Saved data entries
============================================================
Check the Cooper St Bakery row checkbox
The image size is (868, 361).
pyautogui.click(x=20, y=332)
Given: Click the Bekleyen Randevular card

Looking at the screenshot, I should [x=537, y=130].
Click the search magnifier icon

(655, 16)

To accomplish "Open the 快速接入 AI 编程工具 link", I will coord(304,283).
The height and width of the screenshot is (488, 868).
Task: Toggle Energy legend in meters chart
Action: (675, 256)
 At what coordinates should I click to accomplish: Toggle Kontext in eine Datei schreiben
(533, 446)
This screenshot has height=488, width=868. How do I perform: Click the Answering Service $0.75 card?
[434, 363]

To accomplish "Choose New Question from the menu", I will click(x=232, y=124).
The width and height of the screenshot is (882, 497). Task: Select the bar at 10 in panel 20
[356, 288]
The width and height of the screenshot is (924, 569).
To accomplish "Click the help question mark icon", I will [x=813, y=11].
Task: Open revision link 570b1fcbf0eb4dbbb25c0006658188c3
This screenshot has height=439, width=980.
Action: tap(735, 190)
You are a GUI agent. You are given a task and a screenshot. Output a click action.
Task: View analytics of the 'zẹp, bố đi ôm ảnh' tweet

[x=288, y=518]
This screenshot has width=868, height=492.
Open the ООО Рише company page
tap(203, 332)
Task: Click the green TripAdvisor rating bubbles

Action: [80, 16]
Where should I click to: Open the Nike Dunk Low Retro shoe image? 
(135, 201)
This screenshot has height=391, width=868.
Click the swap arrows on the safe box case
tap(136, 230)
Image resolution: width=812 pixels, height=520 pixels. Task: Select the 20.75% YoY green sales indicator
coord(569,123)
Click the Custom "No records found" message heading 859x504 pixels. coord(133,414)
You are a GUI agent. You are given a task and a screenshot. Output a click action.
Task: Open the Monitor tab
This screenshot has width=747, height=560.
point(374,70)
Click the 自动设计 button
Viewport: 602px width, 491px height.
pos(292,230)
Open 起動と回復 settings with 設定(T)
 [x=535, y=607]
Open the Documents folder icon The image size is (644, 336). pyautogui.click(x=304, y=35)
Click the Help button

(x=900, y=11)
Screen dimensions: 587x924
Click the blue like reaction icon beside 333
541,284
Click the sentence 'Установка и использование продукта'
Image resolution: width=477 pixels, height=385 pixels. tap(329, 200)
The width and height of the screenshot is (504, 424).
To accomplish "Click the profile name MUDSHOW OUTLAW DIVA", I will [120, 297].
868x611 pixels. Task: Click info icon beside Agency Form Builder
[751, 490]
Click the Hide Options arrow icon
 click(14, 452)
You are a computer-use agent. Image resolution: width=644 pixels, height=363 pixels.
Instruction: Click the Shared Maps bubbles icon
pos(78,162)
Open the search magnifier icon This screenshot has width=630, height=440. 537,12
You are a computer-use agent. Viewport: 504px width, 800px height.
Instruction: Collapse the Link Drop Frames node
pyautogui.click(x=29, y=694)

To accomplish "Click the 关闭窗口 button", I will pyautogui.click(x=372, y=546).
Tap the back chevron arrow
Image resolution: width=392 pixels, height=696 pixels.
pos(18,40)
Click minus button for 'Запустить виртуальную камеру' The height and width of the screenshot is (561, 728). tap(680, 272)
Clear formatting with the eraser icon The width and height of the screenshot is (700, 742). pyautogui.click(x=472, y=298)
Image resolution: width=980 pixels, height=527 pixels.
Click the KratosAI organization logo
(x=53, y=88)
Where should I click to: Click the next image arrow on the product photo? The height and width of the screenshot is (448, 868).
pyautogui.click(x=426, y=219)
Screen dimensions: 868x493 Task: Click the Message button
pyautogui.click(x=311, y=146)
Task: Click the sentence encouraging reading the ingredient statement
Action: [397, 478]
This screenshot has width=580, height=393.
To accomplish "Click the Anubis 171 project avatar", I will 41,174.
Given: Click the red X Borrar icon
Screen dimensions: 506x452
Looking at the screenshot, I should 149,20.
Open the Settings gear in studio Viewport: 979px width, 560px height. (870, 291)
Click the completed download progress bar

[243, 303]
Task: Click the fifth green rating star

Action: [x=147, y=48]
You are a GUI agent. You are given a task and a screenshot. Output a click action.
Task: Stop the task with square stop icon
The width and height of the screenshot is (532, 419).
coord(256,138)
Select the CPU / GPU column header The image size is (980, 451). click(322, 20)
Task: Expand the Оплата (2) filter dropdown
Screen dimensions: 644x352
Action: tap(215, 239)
============================================================
**Task directions**
Check each line in the entries above for the string "computer", then give the number of matching lines alone.

**Your response**
2